À côté du trône, vieux de 700 ans, l'Archevêque de Canterbury, Justin Welby, va proclamer Charles « Roi incontestable » avant de demander aux personnes rassemblées de lui rendre hommage et de le servir. Les trompettes sonneront à chaque reconnaissance. La tradition a commencé avec Guillaume le Conquérant qui a été oint roi en 1066. Charles III est le 40e monarque à être couronné dans cette abbaye qui est l'un des sites religieux les plus importants du pays.
Le souverain va ensuite placer sa main sur le Saint Évangile pour prêter serment. Par la suite, il va s'asseoir sur la chaise du couronnement où il sera oint d'huile sacrée fabriquée à partir d'olives récoltées sur le mont des Oliviers à Jérusalem, avec la cuillère de couronnement, par l'Archevêque de Canterbury, en signe de la grâce accordée par Dieu au souverain. Ce moment permet de souligner le rôle spirituel du souverain qui est également le chef de l'Église anglicane.

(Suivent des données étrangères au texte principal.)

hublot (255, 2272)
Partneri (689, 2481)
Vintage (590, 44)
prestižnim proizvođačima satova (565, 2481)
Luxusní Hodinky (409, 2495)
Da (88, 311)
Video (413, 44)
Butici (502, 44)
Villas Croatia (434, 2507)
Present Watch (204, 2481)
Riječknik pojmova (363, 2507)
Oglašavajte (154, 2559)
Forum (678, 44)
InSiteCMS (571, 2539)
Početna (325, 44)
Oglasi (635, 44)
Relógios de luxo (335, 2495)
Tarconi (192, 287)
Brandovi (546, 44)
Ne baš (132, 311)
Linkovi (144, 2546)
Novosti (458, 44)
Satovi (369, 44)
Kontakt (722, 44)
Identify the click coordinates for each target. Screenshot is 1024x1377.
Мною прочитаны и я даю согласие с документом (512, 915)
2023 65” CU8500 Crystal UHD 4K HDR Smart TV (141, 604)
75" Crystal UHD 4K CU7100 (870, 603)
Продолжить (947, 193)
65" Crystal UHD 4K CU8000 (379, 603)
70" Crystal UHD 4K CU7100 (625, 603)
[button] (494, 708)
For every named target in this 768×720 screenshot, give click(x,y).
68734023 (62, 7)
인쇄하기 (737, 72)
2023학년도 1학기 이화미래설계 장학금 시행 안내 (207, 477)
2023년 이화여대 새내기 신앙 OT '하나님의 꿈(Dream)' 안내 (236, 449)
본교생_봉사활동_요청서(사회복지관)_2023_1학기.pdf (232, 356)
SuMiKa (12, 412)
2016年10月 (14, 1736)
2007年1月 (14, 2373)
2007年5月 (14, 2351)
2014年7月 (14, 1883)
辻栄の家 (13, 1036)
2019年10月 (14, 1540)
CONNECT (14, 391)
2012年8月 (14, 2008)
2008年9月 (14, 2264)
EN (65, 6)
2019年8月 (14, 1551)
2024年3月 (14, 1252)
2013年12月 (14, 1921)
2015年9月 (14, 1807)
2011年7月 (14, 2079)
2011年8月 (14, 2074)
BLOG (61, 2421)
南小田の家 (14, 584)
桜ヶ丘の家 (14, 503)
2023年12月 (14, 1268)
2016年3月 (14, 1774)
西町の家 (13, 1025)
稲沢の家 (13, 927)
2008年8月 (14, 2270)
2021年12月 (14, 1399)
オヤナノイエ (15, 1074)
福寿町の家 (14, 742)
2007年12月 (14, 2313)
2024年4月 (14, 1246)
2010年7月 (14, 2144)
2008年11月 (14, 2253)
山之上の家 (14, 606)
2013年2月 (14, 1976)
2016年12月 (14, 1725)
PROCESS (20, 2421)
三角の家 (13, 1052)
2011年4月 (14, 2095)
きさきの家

Il y aura ensuite l'étape de l'investiture au cours de laquelle Charles III recevra tous les joyaux : orbes, épées, anneaux et un sceptre, entre autres objets symbolisant différents aspects du service et des responsabilités du monarque. Enfin, l'Archevêque déposera sur sa tête la lourde couronne de Saint Édouard qui doit son nom au roi et saint anglo-saxon Édouard le Confesseur. Après l'investiture, l'intronisation, Charles III s'installera sur le trône. Ce dernier a été créé, à l'origine, sur ordre du Roi Édouard Ier d'Angleterre pour garder la pierre du destin. Il s'en suivra le couronnement de Camilla comme Reine consort et de la consécration du Duc de Cornouailles, William, comme Prince de Galles, c'est-à-dire l'héritier du trône.
Le Roi et la Reine descendront de leur trône et entreront probablement dans la chapelle Saint Édouard où Charles revêtira la couronne d'État impériale avant de se joindre à la procession qui sortira de l'abbaye au son de l'hymne national. Le couple royal retournera ensuite à Buckingham Palace par le chemin inverse, cette fois-ci dans le « Gold State Coach », vieux de 260 ans, qui a été utilisé pour tous les couronnements depuis celui de Guillaume IV en 1831. Avec d'autres membres de la famille royale, ils vont faire une apparition au balcon du mythique Palais de Buckingham.
Mythe et prestige
Plus de 2000 invités, dont le Premier ministre britannique Rishi Sunak, le Roi et la Reine d'Espagne, le Président de la République, Macky Sall, etc., prendront part aux festivités. Le couronnement du Roi Charles qui est purement symbolique sera en mondovision.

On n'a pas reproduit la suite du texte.